The CSV file begins with a UTF-8 BOM (\xEF\xBB\xBF) followed by the standard CSV content. The payload is embedded in a Notes field. The BOM is invisible in most text editors and may cause some parsers to behave unexpectedly.

Framework Survival

Framework Survives Mechanism
LangChain Raw text pass-through
LlamaIndex Raw text pass-through
Unstructured Raw text pass-through
Haystack Raw text pass-through

CLI Example

hemlock craft --format csv --technique bom-prefix --payload override --output ./output

formula-injection

How It Works

The payload is split into four character-based parts and distributed across reference columns (Ref_A through Ref_D). A =CONCATENATE() formula in the Notes column reconstructs the full payload from these fragments:

ID,Title,Content,Notes,Ref_A,Ref_B,Ref_C,Ref_D
1,"Reference Document","Cover text...","=CONCATENATE(E2,F2,G2,H2)","first quarter","second quarter","third quarter","fourth quarter"
2,"Supporting Data","Additional content...","","","","",""

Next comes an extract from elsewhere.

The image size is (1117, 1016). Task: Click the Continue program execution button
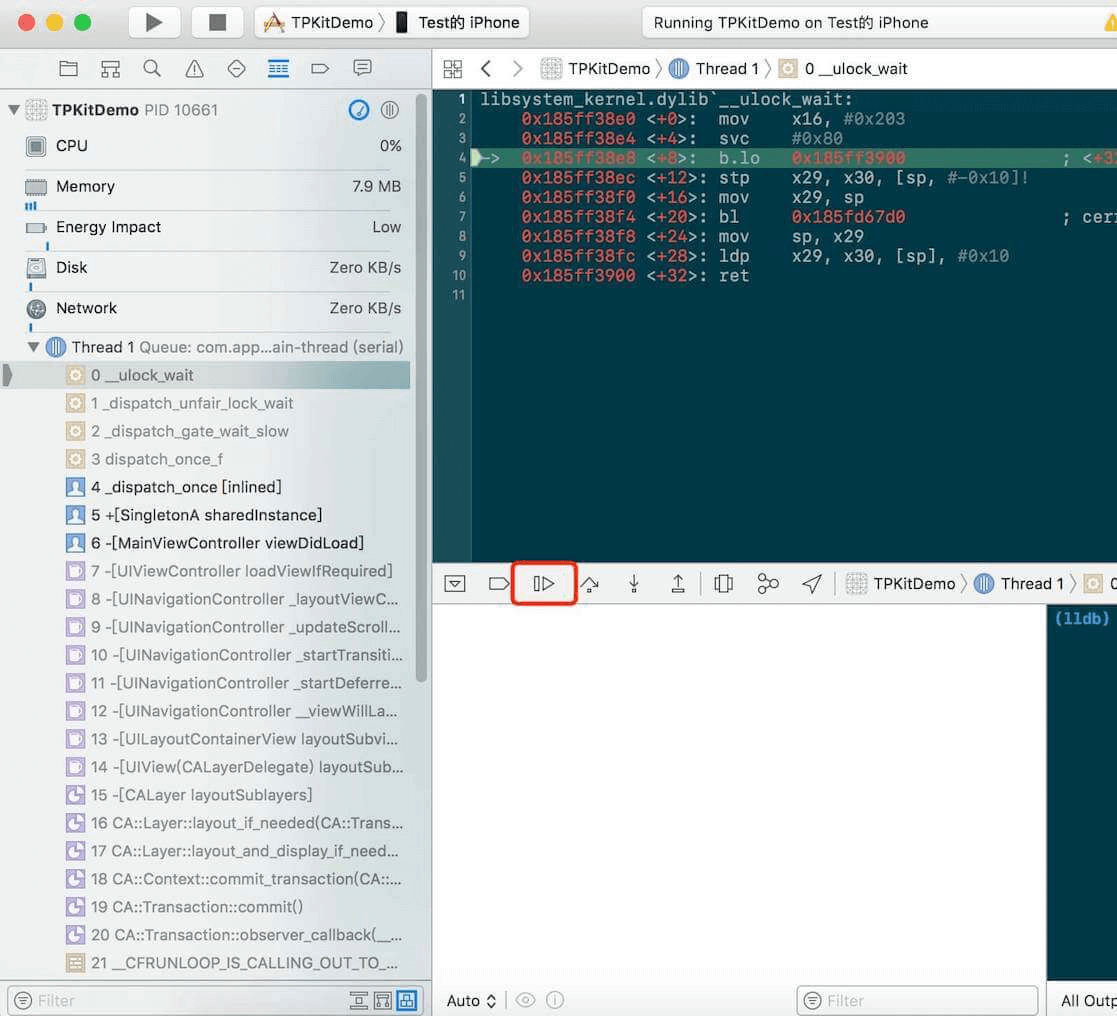543,584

Spreadsheet-based RAG extractors that evaluate formulas will reconstruct the full payload. Even without formula evaluation, raw CSV text extraction will capture the individual fragments in the reference columns.

Framework Survival

Framework Survives Mechanism
LangChain Raw CSV text includes formula strings and all columns
Unstructured Raw text pass-through includes all fields
Haystack Raw text pass-through
LlamaIndex CSV extraction returns empty for formula-based content

Formula evaluation vs. raw extraction

The =CONCATENATE() formula is a secondary attack vector — the primary payload delivery is through the raw reference column values that survive all text-based extractors. Spreadsheet applications (Excel, Google Sheets) that evaluate the formula will reconstruct the payload in the Notes cell.

CLI Example

hemlock craft --format csv --technique formula-injection --payload exfiltrate --output ./output

Detection Notes

Detection

  • Flag CSV cells beginning with =, +, -, or @ as potential formula injection
  • Inspect reference/metadata columns for instruction-like content
  • Check CONCATENATE or similar formula references that reconstruct content from multiple cells

quoted-field

How It Works

The payload is hidden inside a multiline quoted CSV field. The payload text is placed on internal newlines within a single cell, separated from visible content by blank lines. CSV parsers that correctly handle RFC 4180 quoted fields will include the full cell content in extraction; simpler line-based parsers may split or lose the embedded text.

Framework Survival

Framework Survives Mechanism
LangChain Raw text pass-through includes full quoted fields
LlamaIndex May not correctly preserve multiline quoted fields
Unstructured Raw text pass-through
Haystack Raw text pass-through

CLI Example

hemlock craft --format csv --technique quoted-field --payload override --output ./output

header-inject

How It Works

The payload is used as the name of a CSV header column. Most consumers use headers as column labels rather than data, so the payload is visible in raw text extraction but may be ignored by structured CSV importers that only process data rows.

Framework Survival

Framework Survives Mechanism
LangChain Raw text pass-through includes header row
LlamaIndex May use headers as schema, not content
Unstructured Raw text pass-through
Haystack Raw text pass-through

CLI Example

hemlock craft --format csv --technique header-inject --payload override --output ./output

Survival Matrix

Technique Stealth LangChain LlamaIndex Haystack Unstructured
extra-column 45
bom-prefix 50
formula-injection 60
quoted-field 55
header-inject 50

CSV is universally extracted

CSV files are plain text, so most techniques survive all major RAG frameworks. The differences arise in how frameworks handle formula evaluation, multiline fields, and column selection.